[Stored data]
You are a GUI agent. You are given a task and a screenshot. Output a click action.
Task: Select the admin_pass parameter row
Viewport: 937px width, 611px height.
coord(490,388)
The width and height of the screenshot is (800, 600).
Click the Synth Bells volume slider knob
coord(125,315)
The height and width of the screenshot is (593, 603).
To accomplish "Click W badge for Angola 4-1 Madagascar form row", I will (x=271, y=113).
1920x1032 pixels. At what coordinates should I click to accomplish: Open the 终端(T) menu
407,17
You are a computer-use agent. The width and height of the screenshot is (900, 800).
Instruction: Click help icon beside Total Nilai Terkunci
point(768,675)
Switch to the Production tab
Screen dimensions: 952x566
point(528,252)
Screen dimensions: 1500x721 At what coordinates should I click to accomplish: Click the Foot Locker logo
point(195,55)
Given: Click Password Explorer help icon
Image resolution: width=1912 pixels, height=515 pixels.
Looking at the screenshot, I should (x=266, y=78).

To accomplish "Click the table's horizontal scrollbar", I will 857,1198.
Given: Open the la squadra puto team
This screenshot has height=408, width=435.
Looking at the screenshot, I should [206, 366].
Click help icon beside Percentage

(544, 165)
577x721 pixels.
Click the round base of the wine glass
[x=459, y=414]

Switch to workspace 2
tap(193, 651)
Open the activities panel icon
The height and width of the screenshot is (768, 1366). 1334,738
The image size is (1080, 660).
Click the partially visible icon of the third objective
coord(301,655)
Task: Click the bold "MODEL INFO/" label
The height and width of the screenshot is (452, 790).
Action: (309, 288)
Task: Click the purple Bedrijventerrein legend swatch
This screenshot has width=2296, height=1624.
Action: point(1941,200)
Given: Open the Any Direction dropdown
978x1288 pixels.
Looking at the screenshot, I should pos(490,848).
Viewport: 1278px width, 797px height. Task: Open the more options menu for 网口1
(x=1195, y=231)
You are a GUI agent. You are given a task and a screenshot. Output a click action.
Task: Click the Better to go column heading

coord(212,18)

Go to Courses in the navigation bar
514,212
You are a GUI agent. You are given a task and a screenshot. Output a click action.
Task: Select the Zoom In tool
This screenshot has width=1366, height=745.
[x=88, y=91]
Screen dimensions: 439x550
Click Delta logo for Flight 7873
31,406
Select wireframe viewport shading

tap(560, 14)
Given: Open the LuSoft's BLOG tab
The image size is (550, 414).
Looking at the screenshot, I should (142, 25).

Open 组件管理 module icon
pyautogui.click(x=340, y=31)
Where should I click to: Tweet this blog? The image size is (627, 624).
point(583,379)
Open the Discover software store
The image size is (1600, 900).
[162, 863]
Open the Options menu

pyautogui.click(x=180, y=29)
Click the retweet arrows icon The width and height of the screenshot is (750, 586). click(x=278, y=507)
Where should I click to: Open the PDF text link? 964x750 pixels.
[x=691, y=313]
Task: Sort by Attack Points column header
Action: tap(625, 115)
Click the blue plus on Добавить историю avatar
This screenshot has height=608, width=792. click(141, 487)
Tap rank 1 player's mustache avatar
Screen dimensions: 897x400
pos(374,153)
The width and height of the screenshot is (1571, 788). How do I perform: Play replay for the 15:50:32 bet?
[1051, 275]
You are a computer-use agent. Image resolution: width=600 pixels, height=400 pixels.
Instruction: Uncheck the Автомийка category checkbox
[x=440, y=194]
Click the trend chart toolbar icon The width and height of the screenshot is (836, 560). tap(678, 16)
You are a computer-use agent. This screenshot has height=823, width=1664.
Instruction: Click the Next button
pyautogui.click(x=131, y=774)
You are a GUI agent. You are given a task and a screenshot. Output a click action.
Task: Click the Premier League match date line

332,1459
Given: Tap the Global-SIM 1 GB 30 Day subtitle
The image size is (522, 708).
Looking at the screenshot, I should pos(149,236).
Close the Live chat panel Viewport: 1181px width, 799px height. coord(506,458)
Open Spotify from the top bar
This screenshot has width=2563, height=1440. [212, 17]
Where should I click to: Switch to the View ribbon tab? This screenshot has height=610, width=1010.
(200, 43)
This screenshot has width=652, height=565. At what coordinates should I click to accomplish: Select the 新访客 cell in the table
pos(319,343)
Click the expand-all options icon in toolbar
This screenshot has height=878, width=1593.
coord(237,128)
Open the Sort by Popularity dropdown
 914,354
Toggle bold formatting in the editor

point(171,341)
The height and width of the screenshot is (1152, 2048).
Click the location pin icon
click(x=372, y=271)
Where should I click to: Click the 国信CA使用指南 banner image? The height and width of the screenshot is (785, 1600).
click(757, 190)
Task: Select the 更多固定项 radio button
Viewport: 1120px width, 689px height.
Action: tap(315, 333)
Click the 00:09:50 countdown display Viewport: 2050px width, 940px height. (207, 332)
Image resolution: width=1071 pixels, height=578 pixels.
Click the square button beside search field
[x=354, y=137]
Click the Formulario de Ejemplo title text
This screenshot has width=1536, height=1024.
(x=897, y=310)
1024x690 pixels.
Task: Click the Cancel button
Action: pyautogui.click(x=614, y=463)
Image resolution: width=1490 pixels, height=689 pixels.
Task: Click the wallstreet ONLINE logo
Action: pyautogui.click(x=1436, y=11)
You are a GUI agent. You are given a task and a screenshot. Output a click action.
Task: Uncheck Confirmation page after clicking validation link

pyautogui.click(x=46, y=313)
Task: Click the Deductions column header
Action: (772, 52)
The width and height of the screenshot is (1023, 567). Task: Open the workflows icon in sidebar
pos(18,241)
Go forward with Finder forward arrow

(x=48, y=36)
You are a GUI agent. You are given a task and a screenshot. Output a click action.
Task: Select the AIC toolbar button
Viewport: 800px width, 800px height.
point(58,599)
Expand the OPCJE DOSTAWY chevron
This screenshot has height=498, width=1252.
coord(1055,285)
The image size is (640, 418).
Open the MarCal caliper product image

**ASSIGNMENT:** Write the data out again in full. Match it word for word.

**TASK RESPONSE:**
You are a GUI agent. You are given a task and a screenshot. Output a click action.
Task: Select the admin_pass parameter row
Viewport: 937px width, 611px height.
coord(490,388)
The width and height of the screenshot is (800, 600).
Click the Synth Bells volume slider knob
coord(125,315)
The height and width of the screenshot is (593, 603).
To accomplish "Click W badge for Angola 4-1 Madagascar form row", I will (x=271, y=113).
1920x1032 pixels. At what coordinates should I click to accomplish: Open the 终端(T) menu
407,17
You are a computer-use agent. The width and height of the screenshot is (900, 800).
Instruction: Click help icon beside Total Nilai Terkunci
point(768,675)
Switch to the Production tab
Screen dimensions: 952x566
point(528,252)
Screen dimensions: 1500x721 At what coordinates should I click to accomplish: Click the Foot Locker logo
point(195,55)
Given: Click Password Explorer help icon
Image resolution: width=1912 pixels, height=515 pixels.
Looking at the screenshot, I should (x=266, y=78).

To accomplish "Click the table's horizontal scrollbar", I will 857,1198.
Given: Open the la squadra puto team
This screenshot has height=408, width=435.
Looking at the screenshot, I should [206, 366].
Click help icon beside Percentage

(544, 165)
577x721 pixels.
Click the round base of the wine glass
[x=459, y=414]

Switch to workspace 2
tap(193, 651)
Open the activities panel icon
The height and width of the screenshot is (768, 1366). 1334,738
The image size is (1080, 660).
Click the partially visible icon of the third objective
coord(301,655)
Task: Click the bold "MODEL INFO/" label
The height and width of the screenshot is (452, 790).
Action: (309, 288)
Task: Click the purple Bedrijventerrein legend swatch
This screenshot has width=2296, height=1624.
Action: point(1941,200)
Given: Open the Any Direction dropdown
978x1288 pixels.
Looking at the screenshot, I should pos(490,848).
Viewport: 1278px width, 797px height. Task: Open the more options menu for 网口1
(x=1195, y=231)
You are a GUI agent. You are given a task and a screenshot. Output a click action.
Task: Click the Better to go column heading

coord(212,18)

Go to Courses in the navigation bar
514,212
You are a GUI agent. You are given a task and a screenshot. Output a click action.
Task: Select the Zoom In tool
This screenshot has width=1366, height=745.
[x=88, y=91]
Screen dimensions: 439x550
Click Delta logo for Flight 7873
31,406
Select wireframe viewport shading

tap(560, 14)
Given: Open the LuSoft's BLOG tab
The image size is (550, 414).
Looking at the screenshot, I should (142, 25).

Open 组件管理 module icon
pyautogui.click(x=340, y=31)
Where should I click to: Tweet this blog? The image size is (627, 624).
point(583,379)
Open the Discover software store
The image size is (1600, 900).
[162, 863]
Open the Options menu

pyautogui.click(x=180, y=29)
Click the retweet arrows icon The width and height of the screenshot is (750, 586). click(x=278, y=507)
Where should I click to: Open the PDF text link? 964x750 pixels.
[x=691, y=313]
Task: Sort by Attack Points column header
Action: tap(625, 115)
Click the blue plus on Добавить историю avatar
This screenshot has height=608, width=792. click(141, 487)
Tap rank 1 player's mustache avatar
Screen dimensions: 897x400
pos(374,153)
The width and height of the screenshot is (1571, 788). How do I perform: Play replay for the 15:50:32 bet?
[1051, 275]
You are a computer-use agent. Image resolution: width=600 pixels, height=400 pixels.
Instruction: Uncheck the Автомийка category checkbox
[x=440, y=194]
Click the trend chart toolbar icon The width and height of the screenshot is (836, 560). tap(678, 16)
You are a computer-use agent. This screenshot has height=823, width=1664.
Instruction: Click the Next button
pyautogui.click(x=131, y=774)
You are a GUI agent. You are given a task and a screenshot. Output a click action.
Task: Click the Premier League match date line

332,1459
Given: Tap the Global-SIM 1 GB 30 Day subtitle
The image size is (522, 708).
Looking at the screenshot, I should pos(149,236).
Close the Live chat panel Viewport: 1181px width, 799px height. coord(506,458)
Open Spotify from the top bar
This screenshot has width=2563, height=1440. [212, 17]
Where should I click to: Switch to the View ribbon tab? This screenshot has height=610, width=1010.
(200, 43)
This screenshot has width=652, height=565. At what coordinates should I click to accomplish: Select the 新访客 cell in the table
pos(319,343)
Click the expand-all options icon in toolbar
This screenshot has height=878, width=1593.
coord(237,128)
Open the Sort by Popularity dropdown
 914,354
Toggle bold formatting in the editor

point(171,341)
The height and width of the screenshot is (1152, 2048).
Click the location pin icon
click(x=372, y=271)
Where should I click to: Click the 国信CA使用指南 banner image? The height and width of the screenshot is (785, 1600).
click(757, 190)
Task: Select the 更多固定项 radio button
Viewport: 1120px width, 689px height.
Action: tap(315, 333)
Click the 00:09:50 countdown display Viewport: 2050px width, 940px height. (207, 332)
Image resolution: width=1071 pixels, height=578 pixels.
Click the square button beside search field
[x=354, y=137]
Click the Formulario de Ejemplo title text
This screenshot has width=1536, height=1024.
(x=897, y=310)
1024x690 pixels.
Task: Click the Cancel button
Action: pyautogui.click(x=614, y=463)
Image resolution: width=1490 pixels, height=689 pixels.
Task: Click the wallstreet ONLINE logo
Action: pyautogui.click(x=1436, y=11)
You are a GUI agent. You are given a task and a screenshot. Output a click action.
Task: Uncheck Confirmation page after clicking validation link

pyautogui.click(x=46, y=313)
Task: Click the Deductions column header
Action: (772, 52)
The width and height of the screenshot is (1023, 567). Task: Open the workflows icon in sidebar
pos(18,241)
Go forward with Finder forward arrow

(x=48, y=36)
You are a GUI agent. You are given a task and a screenshot. Output a click action.
Task: Select the AIC toolbar button
Viewport: 800px width, 800px height.
point(58,599)
Expand the OPCJE DOSTAWY chevron
This screenshot has height=498, width=1252.
coord(1055,285)
The image size is (640, 418).
Open the MarCal caliper product image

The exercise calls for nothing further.